Proposal for C2y
WG14 3473

Title:               `if` declarations, v5
Author, affiliation: Alex Celeste, Perforce
Date:                2025-01-31
Proposal category:   Feature  improvement
Target audience:     Compiler implementers, users

Abstract

The C if statement only admits an expression as its operand. In contrast, the for statement admits either an expression or a declaration as its first operand. We propose that C modifies the if statement to allow the operand to be either a declaration or an expression, and to optionally allow a second expression clause when the first clause is a declaration. This is taken from existing practice in C++.


if declarations, v5

Reply-to:     Alex Celeste (aceleste@perforce.com)
Document No:  N3473
Revises:      N3388
Date:         2025-01-31

Summary of Changes

N3473

N3388

N3356

N3267

N3196

Introduction

This paper proposes a clarifying revision to the feature adopted into C2Y as N3356, allowing a variable to be declared in the controlling clause of a selection statement.

This revision is in response to Reflector feedback which raised two issues:

Firstly, the semantics of the "third form" (no explicit expression) were not clear enough in the case of certain storage-class specifiers. Because the wording simply said "is the value of" it was unclear how a value might be re-evaluated or re-initialized.

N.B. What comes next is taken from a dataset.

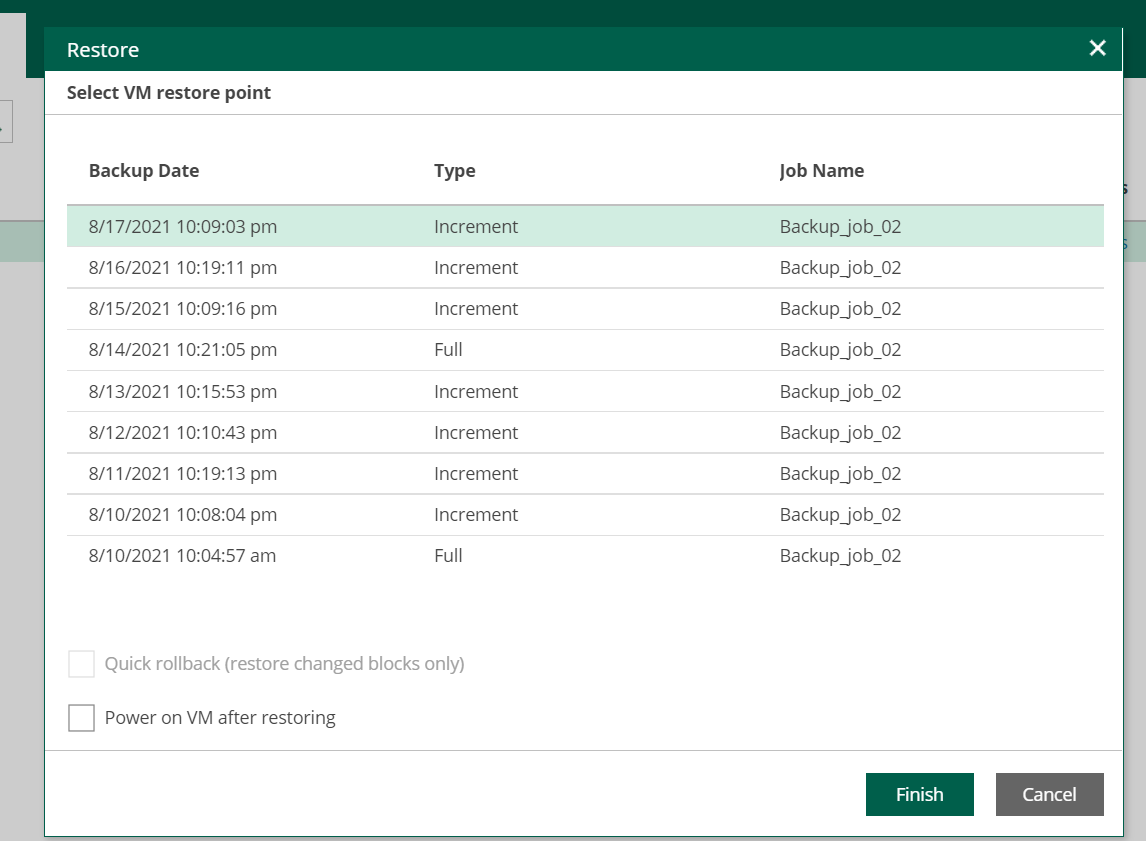Select the 8/10/2021 evening increment backup
This screenshot has width=1146, height=841.
[x=300, y=514]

By providing explicit wording to guarantee that a declaration in the third form is always rewritten:

if (T x = y) { ...

// is ALWAYS the same as
if (T x = y; x) { ...

...we can clarify the intended number of evaluations and the nature of the implicit controlling expression. We can also make it explicitly implementation defined whether x is re-evaluated when volatile or atomic, rather than impose a behaviour here. This opens up space for helpful warnings.

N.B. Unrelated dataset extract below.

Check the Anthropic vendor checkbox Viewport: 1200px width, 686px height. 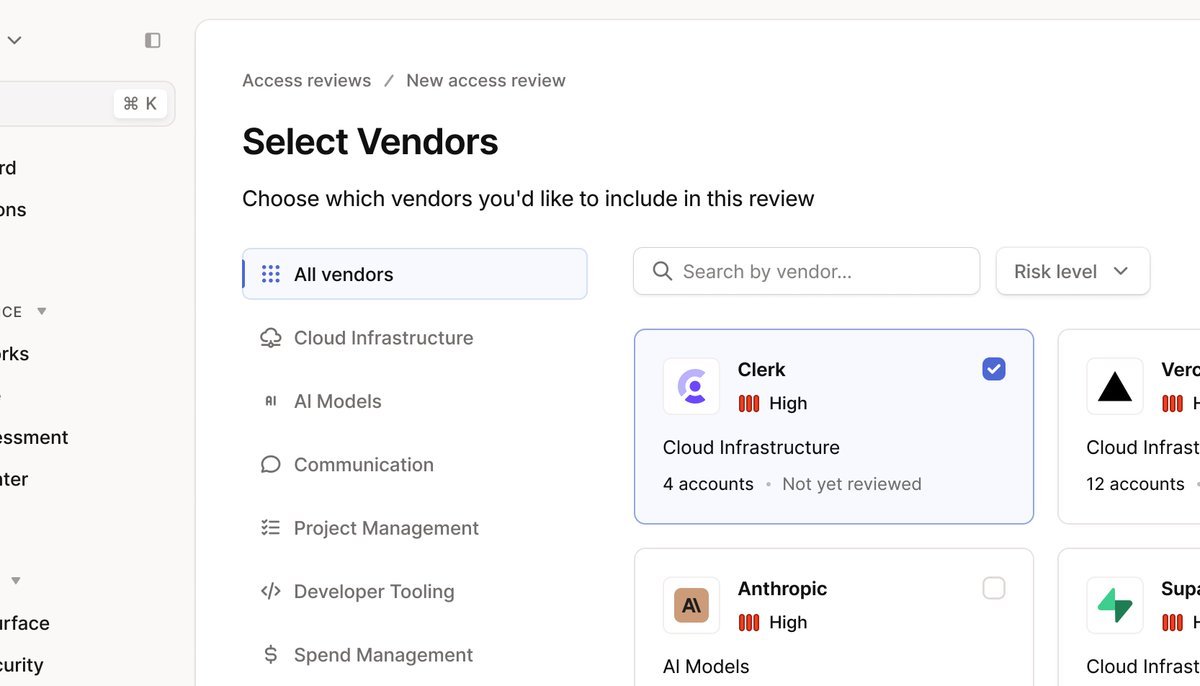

Implicitly, this now provides a well-defined behaviour for a statement like:

if (static int once = 1) {
  once = 0;
  work (); // only called once per program
}

For the time being we suggest a Constraint against doing this in response to feedback on the Reflector. We should lift the Constraint if it becomes clear that users would understand code written this way. An equivalent to this Constraint exists in C++ as of C++23.

Secondly, it was judged to be unclear to place simple-declaration alongside the definition of declarations in general in 6.7.1, when the grammar rule does not actually define any separate kind of declaration or semantics. Therefore, the rule is moved to 6.8.5 and the wording clarifies that it is immediately rewritten into a different form that uses existing kinds of declaration semantics.

See previous revisions, and p0305, for a discussion of motivations for adding the feature, which is now part of C2Y.

Alternatives

See previous revisions for a discussion of alternatives. This feature has now been adopted into C2Y and is available in the language.

Prior Art

The feature was standardized in C++17 and is now widely used.

Compatibility

The feature standardized here differs slightly from the C++ feature by not including the C++ grammatical construct condition, which allows the second clause of if and for to be a second, completely separate declaration:

if (int x = 0; int y = x + 1) {
  y;
}

Instead of over-complicating the grammar in a single change, and confusing the change to if with largely-unrelated changes to for, we separate this aspect out and will consider aligning with this for both statement kinds in a subsequent proposal instead. Therefore, the second clause to if is limited to being an expression only in this proposal.

This was an emergent feature that users are unlikely to try to use intentionally.

The declaration-condition rule defined in this version of the wording is intended to help future changes develop this if the Committee agrees with the direction.

Impact

See previous revisions for a discussion of impact on tooling. This feature has now been adopted into C2Y.

Proposed wording

The proposed changes are based on the latest public draft of C2y, which is N3435. Bolded text is new text when inlined into an existing sentence.

Selection

Delete the simple-declaration rule from the grammar in 6.7.1 "Declarations".

Delete 6.7.1 paragraph 13 and its associated footnote 126.

Delete the forward reference to 6.8.5 from 6.7.1.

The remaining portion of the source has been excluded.